[Opening RECORDS PROVIDED section]

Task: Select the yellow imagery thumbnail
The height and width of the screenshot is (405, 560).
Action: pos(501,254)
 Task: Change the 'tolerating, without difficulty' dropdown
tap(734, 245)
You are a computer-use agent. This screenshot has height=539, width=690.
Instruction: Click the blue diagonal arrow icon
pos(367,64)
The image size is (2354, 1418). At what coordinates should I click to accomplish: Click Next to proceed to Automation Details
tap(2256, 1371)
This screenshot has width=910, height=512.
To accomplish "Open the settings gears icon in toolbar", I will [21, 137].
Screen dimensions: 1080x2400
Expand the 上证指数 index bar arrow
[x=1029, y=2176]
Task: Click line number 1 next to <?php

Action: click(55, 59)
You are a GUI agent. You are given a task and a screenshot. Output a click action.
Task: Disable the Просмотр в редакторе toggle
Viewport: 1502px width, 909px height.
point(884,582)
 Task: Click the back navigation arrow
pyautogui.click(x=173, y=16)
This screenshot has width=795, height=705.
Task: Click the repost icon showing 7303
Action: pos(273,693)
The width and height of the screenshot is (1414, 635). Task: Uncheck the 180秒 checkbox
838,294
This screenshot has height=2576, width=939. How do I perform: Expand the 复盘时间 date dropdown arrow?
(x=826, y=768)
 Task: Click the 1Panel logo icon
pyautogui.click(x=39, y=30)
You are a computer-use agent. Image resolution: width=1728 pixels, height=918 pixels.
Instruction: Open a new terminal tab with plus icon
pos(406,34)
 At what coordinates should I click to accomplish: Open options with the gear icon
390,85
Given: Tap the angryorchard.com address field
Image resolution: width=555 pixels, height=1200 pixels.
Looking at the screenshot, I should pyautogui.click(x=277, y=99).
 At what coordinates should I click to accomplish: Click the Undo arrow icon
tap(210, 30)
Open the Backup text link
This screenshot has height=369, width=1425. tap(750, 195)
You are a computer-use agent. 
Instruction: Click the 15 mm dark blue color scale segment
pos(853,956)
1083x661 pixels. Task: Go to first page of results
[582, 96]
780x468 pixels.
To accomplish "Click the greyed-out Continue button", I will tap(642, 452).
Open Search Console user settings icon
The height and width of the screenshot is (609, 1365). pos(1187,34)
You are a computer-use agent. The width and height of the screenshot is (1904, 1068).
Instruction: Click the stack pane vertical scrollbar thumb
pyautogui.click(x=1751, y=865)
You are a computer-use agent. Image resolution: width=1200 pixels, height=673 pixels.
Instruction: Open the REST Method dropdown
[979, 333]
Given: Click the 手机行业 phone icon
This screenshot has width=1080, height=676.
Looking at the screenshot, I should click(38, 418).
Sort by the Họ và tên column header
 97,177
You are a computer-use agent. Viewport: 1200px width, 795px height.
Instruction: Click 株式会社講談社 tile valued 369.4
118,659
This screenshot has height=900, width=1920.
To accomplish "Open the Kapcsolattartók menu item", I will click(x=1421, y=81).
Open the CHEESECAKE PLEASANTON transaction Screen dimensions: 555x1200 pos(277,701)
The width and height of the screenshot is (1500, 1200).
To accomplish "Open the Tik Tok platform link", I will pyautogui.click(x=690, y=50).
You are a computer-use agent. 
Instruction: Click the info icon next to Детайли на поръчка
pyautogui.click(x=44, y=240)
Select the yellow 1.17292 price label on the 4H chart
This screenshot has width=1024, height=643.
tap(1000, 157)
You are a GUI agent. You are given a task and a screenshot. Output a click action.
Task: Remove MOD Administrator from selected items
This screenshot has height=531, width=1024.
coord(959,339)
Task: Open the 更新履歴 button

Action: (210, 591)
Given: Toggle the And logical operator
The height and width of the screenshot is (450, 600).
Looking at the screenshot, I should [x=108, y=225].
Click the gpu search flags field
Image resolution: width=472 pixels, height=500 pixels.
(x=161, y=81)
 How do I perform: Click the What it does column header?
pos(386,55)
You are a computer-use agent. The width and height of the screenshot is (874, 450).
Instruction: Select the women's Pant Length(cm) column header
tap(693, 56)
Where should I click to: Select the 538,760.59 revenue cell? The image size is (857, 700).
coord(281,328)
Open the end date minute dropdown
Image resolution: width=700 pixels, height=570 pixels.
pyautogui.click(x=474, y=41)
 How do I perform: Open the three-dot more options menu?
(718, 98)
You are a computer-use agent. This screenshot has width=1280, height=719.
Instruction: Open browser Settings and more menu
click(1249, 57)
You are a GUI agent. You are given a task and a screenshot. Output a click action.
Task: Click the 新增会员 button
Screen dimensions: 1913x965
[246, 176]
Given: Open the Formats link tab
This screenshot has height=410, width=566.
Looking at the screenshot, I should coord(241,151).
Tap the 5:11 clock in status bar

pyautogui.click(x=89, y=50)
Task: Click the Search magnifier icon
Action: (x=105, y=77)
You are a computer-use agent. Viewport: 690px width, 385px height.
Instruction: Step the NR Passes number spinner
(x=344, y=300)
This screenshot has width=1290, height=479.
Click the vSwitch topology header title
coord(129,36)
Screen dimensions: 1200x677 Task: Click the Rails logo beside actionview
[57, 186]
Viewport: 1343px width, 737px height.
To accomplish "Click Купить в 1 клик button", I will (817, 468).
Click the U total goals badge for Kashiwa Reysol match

[Closing RECORDS PROVIDED section]

* **WHAT IS REQUIRED**
Go through the entries and return each line where the word "yellow" occurs.

* **ANSWER BOX**
Task: Select the yellow imagery thumbnail
Select the yellow 1.17292 price label on the 4H chart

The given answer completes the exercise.